There is more to dental hygiene than brushing your teeth after every meal, flossing, and visiting your dentist twice a year. For some people with particular conditions and those with very particular curiosities about what should and should not be done with teeth, dental hygiene may mean practicing cautionary habits and knowing some very specific information. Here are some of the more often asked questions surround dental issues — from dental implants to the effects of tongue piercings.
Are amalgam fillings dangerous? Should I have them replaced?
The Australian Dental Association’s position on amalgam fillings is that they produce no harmful effects and that replacing them with other materials will not deliver any positive gain, except for aesthetic purposes. Dentists usually replace amalgam fillings because of recurring decay, fractures, or endodontic treatment, and for appearance’s sake.
However, pregnant or lactating women may need to defer replacement or removal of amalgam fillings as a general guideline.
My child cracked / broke a tooth — what should I do?
It depends on the severity of the damage.

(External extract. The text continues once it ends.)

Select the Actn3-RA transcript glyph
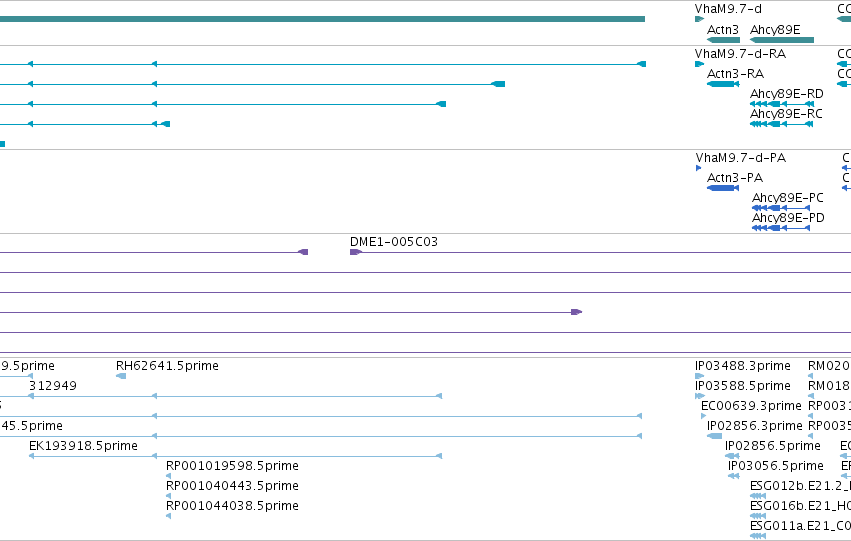click(723, 84)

Small cracks may be filled. Another option would be to put in a crown. But for cracks that are far too vertical, dentists may opt for dental implants, bridgework, or dentures to damaged tooth and replace it with an artificial one.
My child sucks his/her thumb. What dental problems will it cause?
Thumb sucking can cause the front teeth to be pushed out of alignment, which can lead to an open bite and even change the shape of your child’s face. With the teeth out of their normal position, there is also a possibility that your child may develop a lisp.
I grind my teeth. Can dentists do something to help?
Grinding your teeth (also known as bruxism) can cause tooth wear. This may lead to tooth sensitivity and inability to chew properly. Overlays or crowns may be used to reshape the chewing surfaces and reconstructive treatment could correct the wear. Some dentists may prescribe mouth guards to prevent further damage or recommend proper practices for mouth and jaw position to prevent grinding.
My husband snores. Can a dentist help with snoring?
The treatment will depend on the reasons behind the snoring and the magnitude of snoring. There are dentists who have the qualifications and training to treat sleep disorders and they may prescribe an oral appliance to control a patient’s snoring. But you need to go to a properly trained and qualified dentist who can carry out this type of dental work because the fitting, maintenance, risks, and benefits of an oral appliance will need to be explained.
I am scared of the dentist but have a toothache. What should I do?
Patients with anxiety and fear can go to a dentist who offers sleep or sedation dentistry, which will put you in a relaxed and comfortable state while undergoing dental procedures, from tooth extraction to teeth cleaning.
Why do I have bad breath?
Bad breath or halitosis may be due to poor dental habits (like not brushing and flossing your teeth daily) and/or could be a symptom of other health issues (e.g., gum disease, chronic acid reflux, or liver problems).
Can badly stained teeth be improved with teeth whitening?
Results will vary with each patient. It would be best to consult your dentist about which teeth whitening treatment would work for you. Some treatments may be mistakenly used and may lead to dental problems like severe tooth sensitivity and damaged and inflamed gums.
I hate needles but need to get a tooth filled. Will it hurt if I don’t have a needle?
Local anaesthesia, which means an injection, is needed to numb the tooth for removing the decay (if present) using a drill and cleaning it before the filling is put in. So yes, there will be some discomfort if you choose not to get an injection. But there are some fillings, like small ones and cosmetic dental bondings, which might not need anaesthesia. If you are afraid, just call us to arrange a consultation.
My daughter wants to get her tongue pierced. Is there any risk that her teeth will be damaged?
Tongue piercings can cause trauma to her teeth because the metal object may come into contact with the teeth constantly, chipping or fracturing the enamel and leaving exposed nerves. Microscopic cracks can also lead to severe pain and foreign debris from the piercing may cause infection. In extreme cases, oral surgery may be required when a stud becomes loose and a pin is lost in the tongue.